• Record excerpts:
★ ★ ★
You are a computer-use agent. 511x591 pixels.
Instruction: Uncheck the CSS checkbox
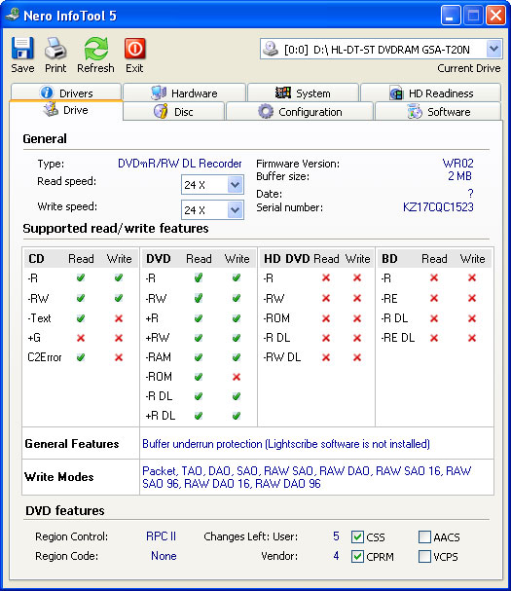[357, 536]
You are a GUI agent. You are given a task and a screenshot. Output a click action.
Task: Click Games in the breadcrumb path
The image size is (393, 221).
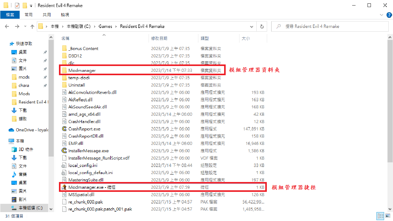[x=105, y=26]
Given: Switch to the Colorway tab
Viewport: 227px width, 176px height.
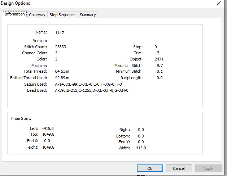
★ ★ ★
Working from the entries above, find every line in which the word "agent" occurs and copy it.

• Output of the exercise:
You are a computer-use agent. 511x591 pixels.
You are a GUI agent. You are given a task and a screenshot. Output a click action.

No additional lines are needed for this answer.